■ Task input:
++++++++++++++++++++
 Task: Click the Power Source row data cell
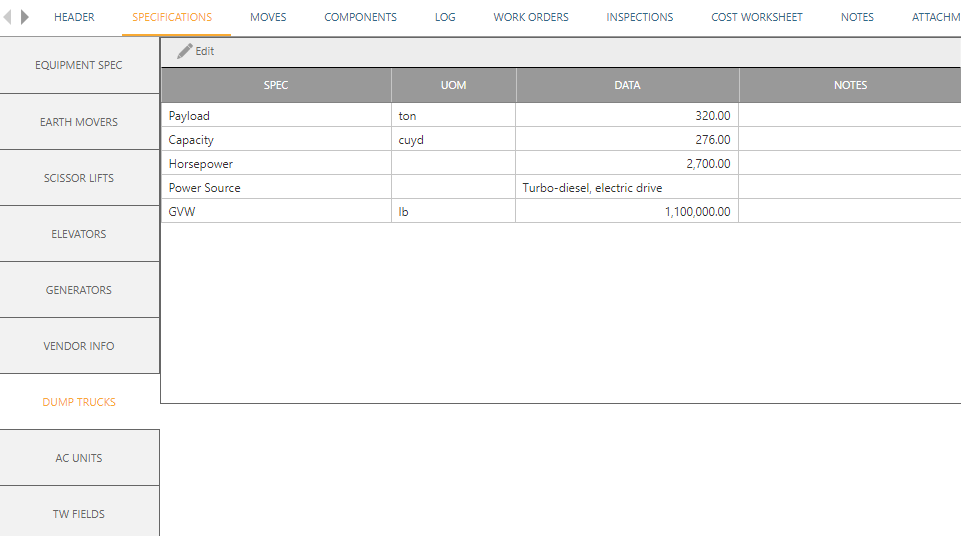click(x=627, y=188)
++++++++++++++++++++
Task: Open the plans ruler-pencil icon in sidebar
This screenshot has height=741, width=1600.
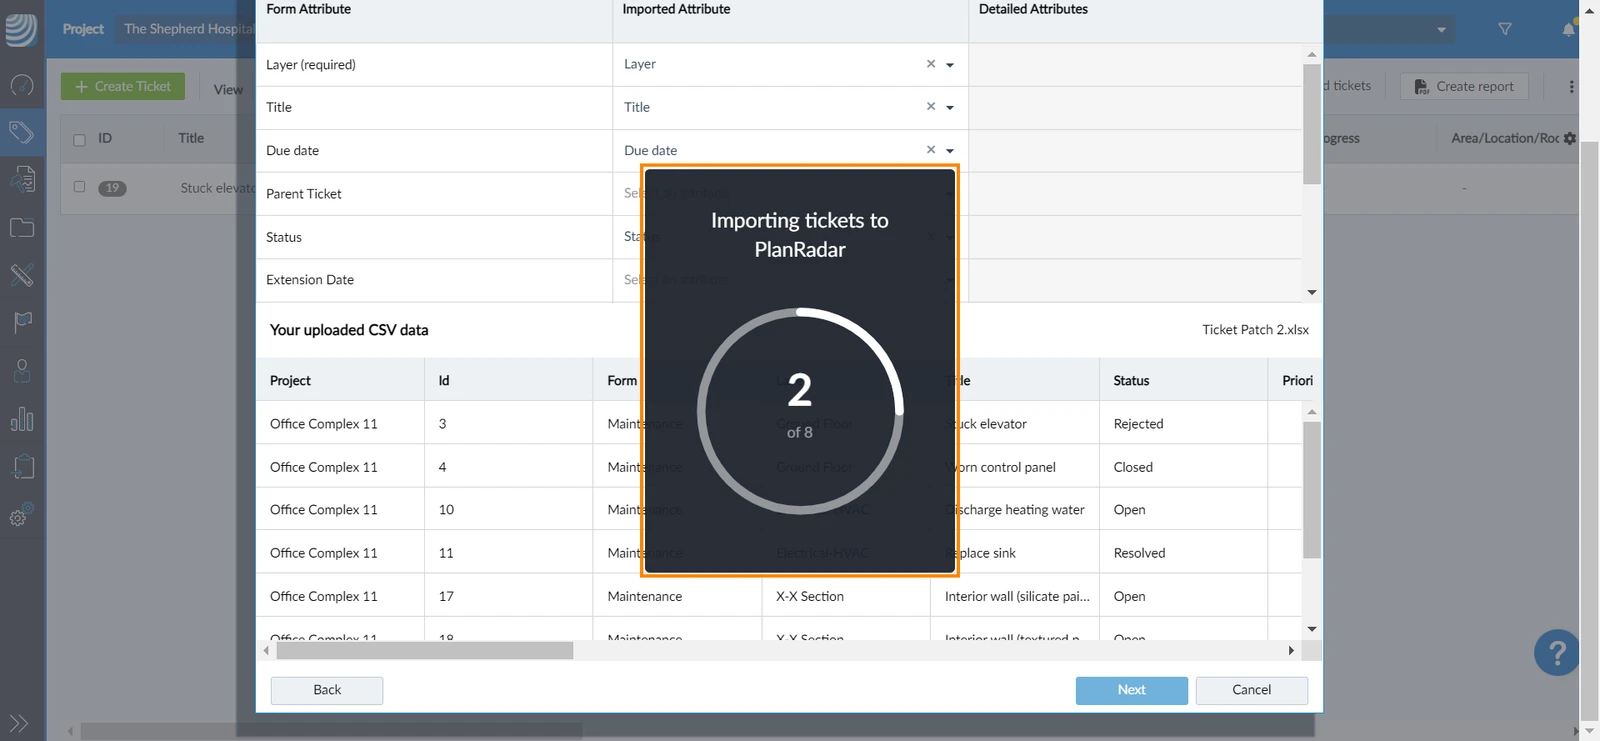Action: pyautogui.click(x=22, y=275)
++++++++++++++++++++
Output as a two-column CSV the items on the lines from the one containing "Task: Open the" through the one containing "Action: pyautogui.click(x=22, y=275)", inclusive, one row per item, with columns named "input" and "output". Put each item's text and its answer in a single quoted field apiece, replace line breaks with spaces, and leave the pictures out.

input,output
"Task: Open the plans ruler-pencil icon in sidebar This screenshot has height=741, width=1600.","Action: pyautogui.click(x=22, y=275)"